> Written exercise A: In the key fob thread, which car series does the text name as having replacement keys that are hard coded to the car?
> Written exercise B: Reproduce the part of the key fob thread starting at "I can have the" and ending at "done at the PC?".

> Quoted passage:
_ _ _ _ _

# PCD and replacement FOB



## Fun MiLes (Jun 8, 2011)

I have scheduled a PCD in two weeks. Unfortunately, my parents who dropped my car in Europe for me misplaced the key FOB they kept :yikes: (Unless they actually gave both FOBs at the drop off, that's also possible).

What is the best way to get a new FOB when I pick up the car at the PCD? If I get my dealer to send me a new FOB for it, can someone at the PCD take care of programming it?

I'd rather not have to wait to be home to have two FOBs... 
Any advise is welcome.


----------



## GeorgeT (Jun 22, 2007)

You may have to wait for your dealer to order one. On some cars (7 Series for sure) replacment keys are "hard" coded to the car and there are only about ten or so available. If you lose all of them the car has to have a major electrical/computer replacement to get a new key to work. Depending on your delivery date, your dealer may be able to have a replacement for you before you arrive at PDC - they must have the VIN though.


----------



## Fun MiLes (Jun 8, 2011)

I can have the dealer order it and I can have him send it to the PC or to me. He has my VIN number and thus can get it made. But my understanding was that the keys needed to be programmed and the misplaced one could be un-programmed and it is this process that I wonder whether it can be done at the PC?


----------



## I-Won-Today (Feb 21, 2007)

_ _ _ _ _

> Available data:
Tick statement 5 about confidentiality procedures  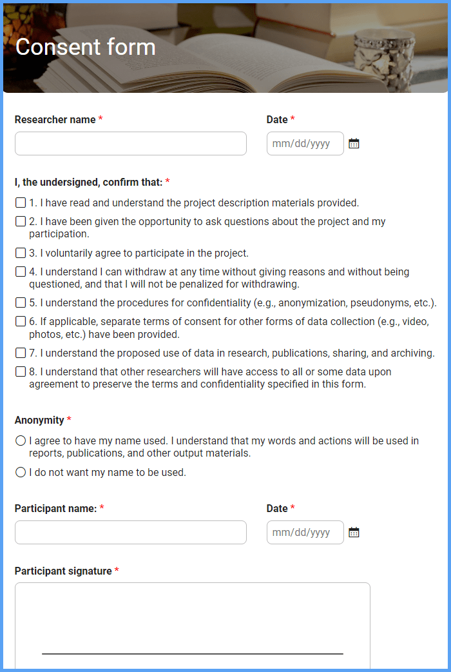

_ _ _ _ _

> Correct result A: The 7 Series.

> Correct result B:
I can have the dealer order it and I can have him send it to the PC or to me. He has my VIN number and thus can get it made. But my understanding was that the keys needed to be programmed and the misplaced one could be un-programmed and it is this process that I wonder whether it can be done at the PC?